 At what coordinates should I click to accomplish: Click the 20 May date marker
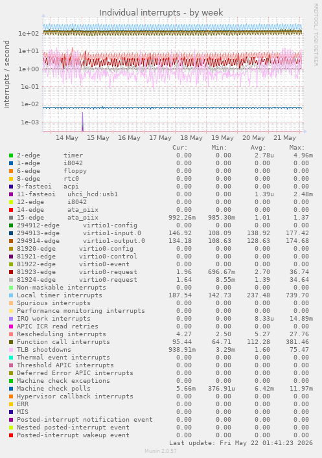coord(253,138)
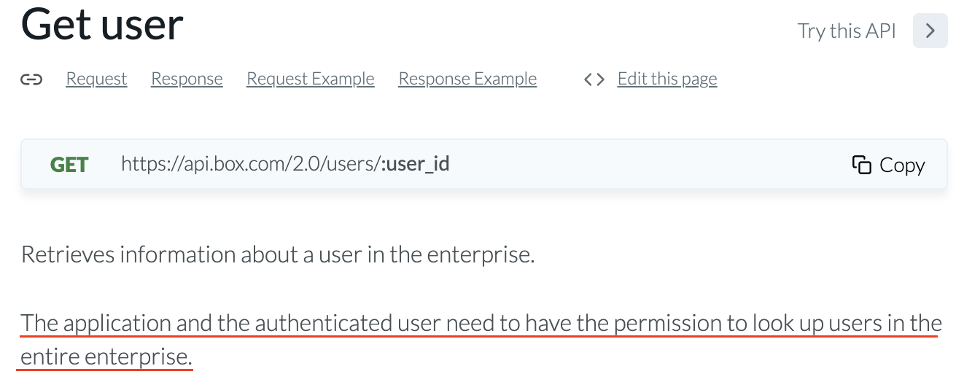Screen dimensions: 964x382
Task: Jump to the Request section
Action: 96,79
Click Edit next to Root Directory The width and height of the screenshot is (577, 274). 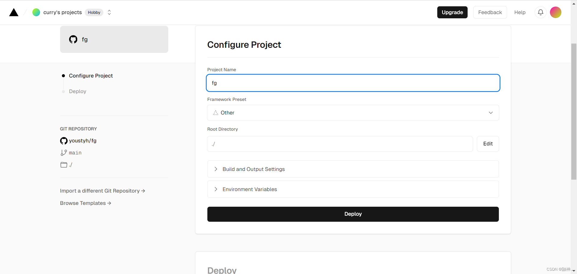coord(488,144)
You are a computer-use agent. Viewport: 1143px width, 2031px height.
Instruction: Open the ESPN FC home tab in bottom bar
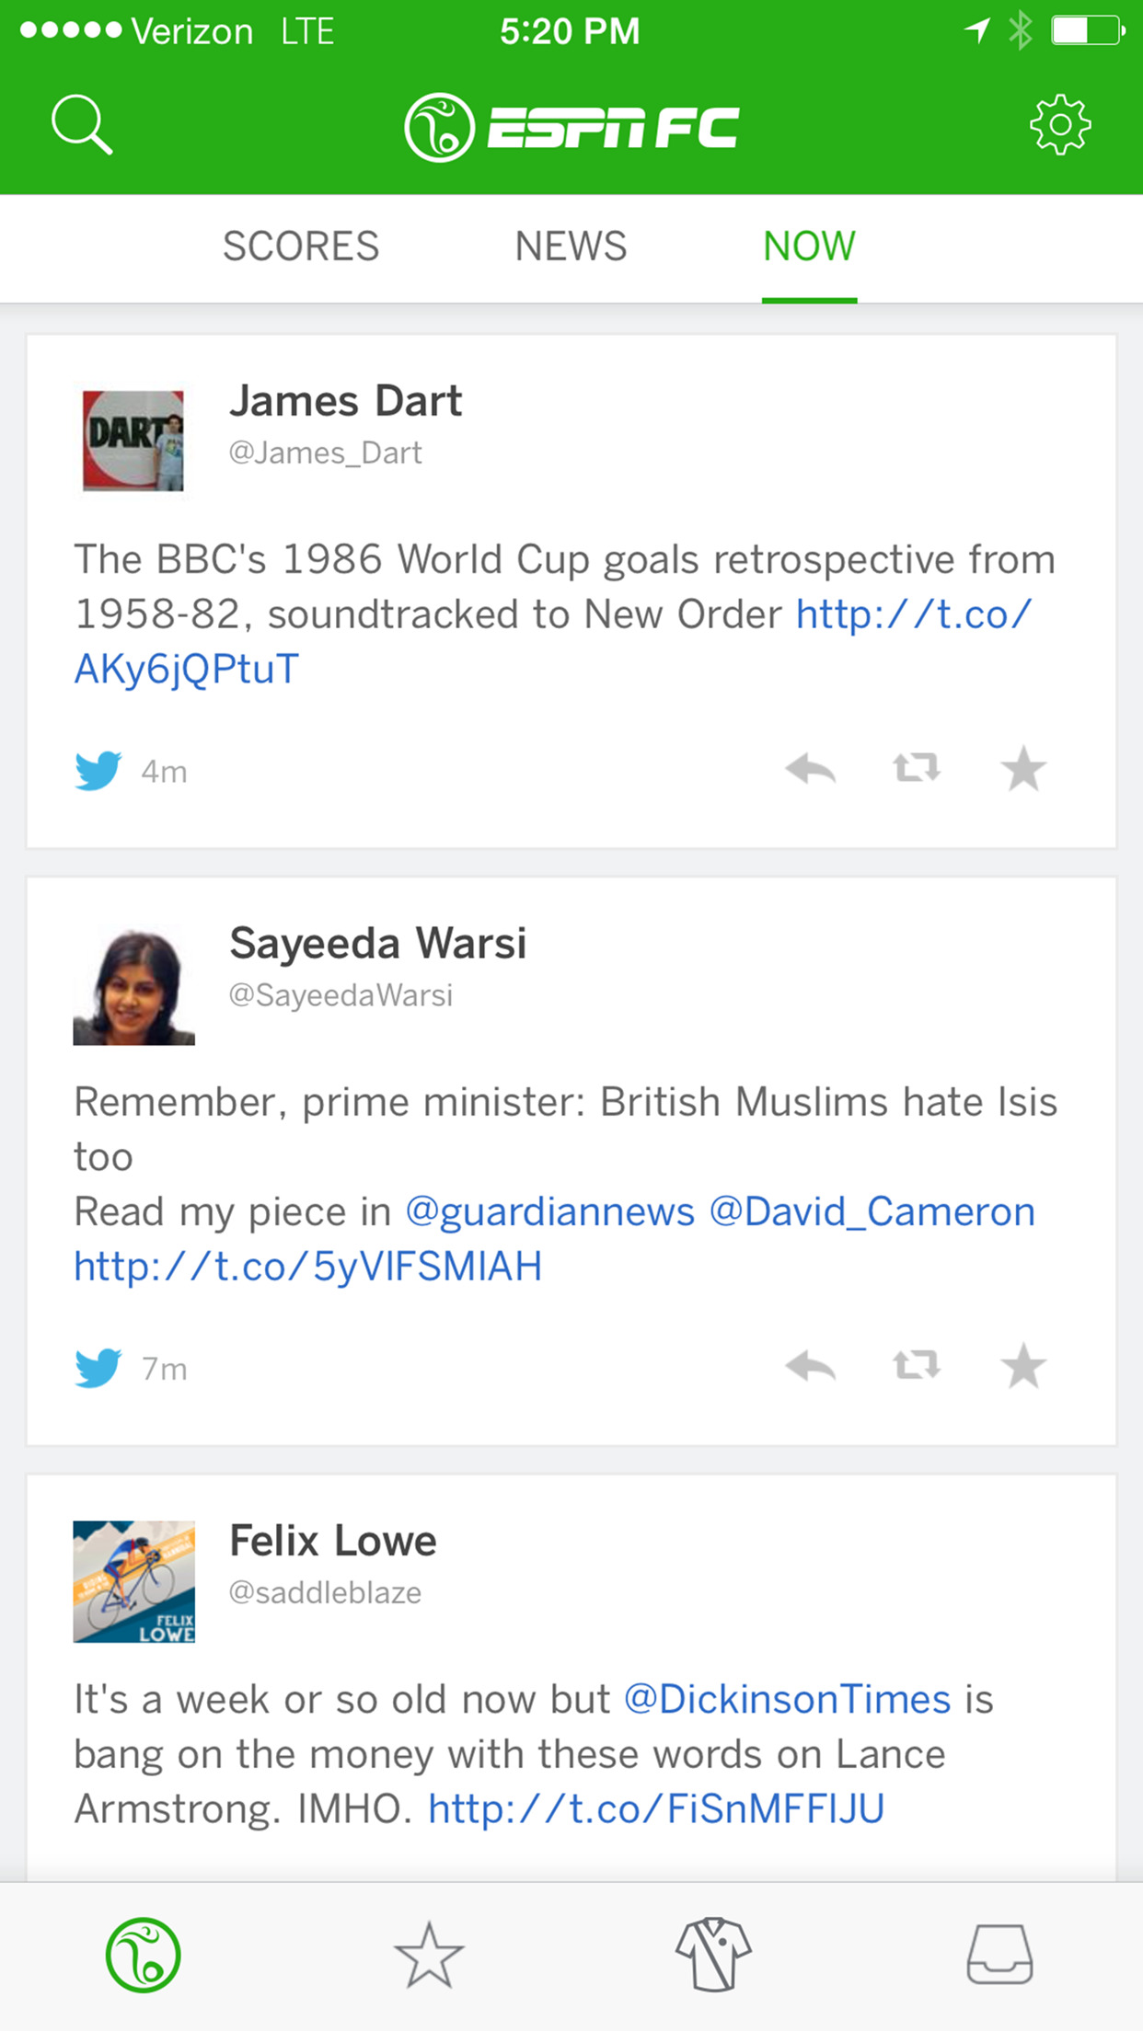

===

**Exercise details**
Leaving every picture out, return the lines from the one containing "You are a computer-use" through the last line of the records exactly.

**Expected answer**
You are a computer-use agent. Viewport: 1143px width, 2031px height.
Instruction: Open the ESPN FC home tab in bottom bar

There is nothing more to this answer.